Sur ce point, d’ailleurs, l’avancée des jihadistes risque de plonger le Mozambique dans de grandes difficultés financières étant donné qu’il s’est beaucoup endetté en misant sur les recettes gazières pour rembourser ses emprunts.

En outre, la France est également concernée pour plusieurs raisons : elle est un pays de la région, avec Mayotte et La Réunion, elle est toujours dans le collimateur de l’EI et le groupe Total est très impliqué au Cabo Delgado. D’où l’aide militaire que Paris envisage d’apporter à Maputo, sous forme d’entraînements et de formations.

Cela étant, ancienne puissance coloniale, le Portugal est particulièrement concerné par la situation dans le nord du Mozambique.
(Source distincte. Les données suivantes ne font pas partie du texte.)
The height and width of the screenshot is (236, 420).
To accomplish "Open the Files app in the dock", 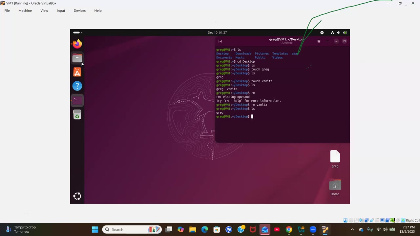I will point(77,58).
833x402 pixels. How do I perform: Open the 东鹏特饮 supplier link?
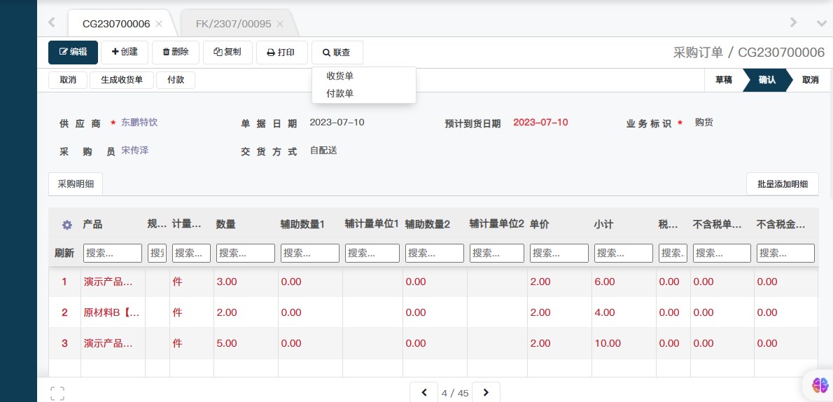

En décembre, le ministre portugais de la Défense, João Gomes Cravinho, avait évoqué une aide logistique ainsi que la formation de militaires des forces armées mozambicaines pour « faire face au terrorisme dans la province de Cabo Delgado ».

« Ce que nous allons faire, c’est soutenir les autorités mozambicaines pour qu’elles puissent exercer leur souveraineté », avait alors expliqué le ministre. « L’émergence du terrorisme dans le nord du pays a des caractéristiques communes avec le terrorisme dans d’autres parties du monde […]. Mais elle a aussi des spécificités locales. Par conséquent, il est essentiel de comprendre ce qui vient de l’extérieur et ce qui s’est développé avec des racines nationales », avait-il également estimé.

Cette aide militaire ne s’est pas concrétisée. La prise de Palma par l’ISCAP a-t-elle accéléré les choses? Rien n’est moins sûr… même si, le 29 mars, le ministre lusitanien des Affaires étrangères, Augusto Santos Silva, a confirmé l’envoi au Mozambique de 60 militaires portugais « pour des actions de formation avec les forces spéciales mozambicaines, dans le cadre d’un plan de renforcement coopération technico-militaire bilatérale. »

En réalité, cet envoi de militaires portugais au Mozambique avait déjà été évoqué par João Gomes Cravinho, le mois dernier. « Les forces armées portugaises et mozambicaines travaillent pour que les travaux de formations puissent commencer sur le terrain bientôt, c’est à dire, espérons-le, au moins d’avril », avait-il dit. Ce sera « une mission de formation des commandos et des marines, donc des troupes spéciales mozambicaines », avait-il précisé.

En février, M. Santos Silva, dont le pays assure actuellement la présidence tournante du Conseil de l’Union européenne, avait plaidé pour une aide européenne en faveur du Mozambique dans le domaine de la sécurité.

« Il faut prendre des mesures pour lutter contre le terrorisme au Mozambique. Il est dans l’intérêt de l’Europe de participer à la gestion de la crise et de lancer des actions pour ce faire », avait-il dit. Et d’ajouter : « Nous ne pouvons pas accepter que l’islamisme radical, et le terrorisme issu de l’islamisme politique radical puissent étendre sa sphère d’influence dans l’est de l’Afrique. »

Pour le moment, il n’est pas question d’aller au-delà d’une aide en matière de formation dans la mesure où le gouvernement mozambicain n’a pas demandé d’intervention militaire extérieure au Cabo Delgado.

Par ailleurs, ayant déjà lancé une mission de formation au profit des forces spéciales de la marine mozambicaine, les États-Unis ont fait part de leur détermination à cooperer avec Maputo pour lutter contre les jihadistes, sans toutefois préciser les modalités de leur éventuelle contribution.

« Je n’ai aucun détail opérationnel à donner, mais nous condamnons les attaques terroristes contre la ville de Palma », a en effet déclaré John Kirby, le porte-parole du Pentagone. « Nous restons déterminés à coopérer avec le gouvernement du Mozambique en matière d’antiterrorisme et de lutte contre l’extrémisme violent, et pour vaincre l’EI », a-t-il conclu.